I don’t know how it was in the 18th or 19th centuries, but in ancient times it was usually the cavalry that did the foraging for the army. Some great turning points in history have come about because the cavalry was away foraging. For instance, at Marathon, 490 BC, the battle that “saved western civilization”, the Athenians waited until the Persian cavalry went off to forage, and won a decisive victory over the Persian infantry. At Adrianople in AD 378, “the beginning of the end of the Roman Empire”, the Visigothic cavalry was away foraging so the Romans didn’t figure it into their plans; when the cavalry suddenly appeared it struck a devastating blow to the unprepared Roman infantry from which the Empire never recovered.

It varied.

Up until the time of the American Civil War, foraging was the way war was done. Historical research and records from Way Back When indicate that well-farmed countryside could easily sustain a couple of passing armies a year.

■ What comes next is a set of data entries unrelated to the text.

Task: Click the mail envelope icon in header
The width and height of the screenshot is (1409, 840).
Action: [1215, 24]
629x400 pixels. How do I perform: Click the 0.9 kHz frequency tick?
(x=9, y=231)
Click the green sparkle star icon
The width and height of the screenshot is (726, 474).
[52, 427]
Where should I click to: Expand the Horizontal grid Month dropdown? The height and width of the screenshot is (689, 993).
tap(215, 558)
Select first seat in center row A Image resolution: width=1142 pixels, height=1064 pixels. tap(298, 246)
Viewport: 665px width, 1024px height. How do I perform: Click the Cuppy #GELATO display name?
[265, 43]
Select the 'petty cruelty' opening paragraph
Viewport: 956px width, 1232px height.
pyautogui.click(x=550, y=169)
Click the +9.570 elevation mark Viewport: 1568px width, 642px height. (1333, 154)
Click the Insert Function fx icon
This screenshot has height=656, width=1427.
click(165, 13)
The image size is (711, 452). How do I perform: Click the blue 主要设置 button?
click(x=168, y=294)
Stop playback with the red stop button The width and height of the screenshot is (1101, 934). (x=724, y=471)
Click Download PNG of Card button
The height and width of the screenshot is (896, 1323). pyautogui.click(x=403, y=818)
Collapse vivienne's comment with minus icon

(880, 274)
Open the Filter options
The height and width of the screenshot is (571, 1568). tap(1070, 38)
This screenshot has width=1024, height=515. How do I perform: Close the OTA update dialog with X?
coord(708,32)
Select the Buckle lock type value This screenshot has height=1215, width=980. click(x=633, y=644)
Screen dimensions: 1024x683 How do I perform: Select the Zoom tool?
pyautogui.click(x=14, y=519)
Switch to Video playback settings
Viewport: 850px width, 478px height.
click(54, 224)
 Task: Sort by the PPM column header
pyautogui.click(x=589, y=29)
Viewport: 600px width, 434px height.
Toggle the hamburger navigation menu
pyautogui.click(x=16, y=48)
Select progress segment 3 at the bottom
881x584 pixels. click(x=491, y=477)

Farmers being farmers, they were able to provide for their families fairly easily.

By the time of the Napoleonic Wars, and so the ACW, the (Union) Army moved away from foraging towards a Commissary system. Oddly, Sherman’s Memoirs are a good source for information on this.

He calculated that each 1,200 man regiment ate through one thee-ton (six mule!) commissary wagon a day. With three regiments to a Brigade, three Brigades to a Corps, each Corps would require 27 wagons per day. (This does not allow for the artillery or cavalry units. Nor for the nine pounds of forage required peer day for each animal.)

In any case Sherman said a well-established corps would carry 20 days rations with them. That is 540 three-ton wagons in the train (and so more than 3,000 mules). The numbers take an alarming turn.

So why then did armies take up the burden of the commissary system over more traditional foraging? Efficiency. Compare First Bull Run with later fights. Soldiers who have to forage are too busy finding the odd chicken to do much else. Soldiers who have everything they need in train are free to fight.

At Waterloo, the British Army was spread hither-and-fro before the battle. When Napoleon began to move, he gave the order ‘The Army is to concentrate.’ Meaning that all those units were to move out of farmhouses all over the countryside and become soldiers again.

Does that help?

In the Revolutionary War, the Patriots had the advantage of plenty of known Tory sympathizers, whom the locals were very glad to point out to foraging parties, I am sure.

Frederick the Great would eat potatos while on public display, to discourage the notion that they are poisonous. I’ts more difficult for a foraging army to dig up or destroy a crop of potatos than a field of wheat.

Those cords worn on the shoulders on some uniforms? They’re called forageres, which was their original purpose. Sometimes you’ll read claptrap about how some king threatened a company with hanging so they started to wear ropes in defiance.

It’s worth noting that World War I was a war of stagnation, particularly in the West, and so the logistics of resupply were a lot easier. The existence of rail made a difference too.

Thanks everyone! A much better picture of it all, now.

One question: was foraging organized in any way, with distribution within the army of acquired food? Would a surplus to put with the official stores? Or was it just every unit for itself? If so, at what level (company, platoon, etc.) were units on their own as far as getting enough to eat?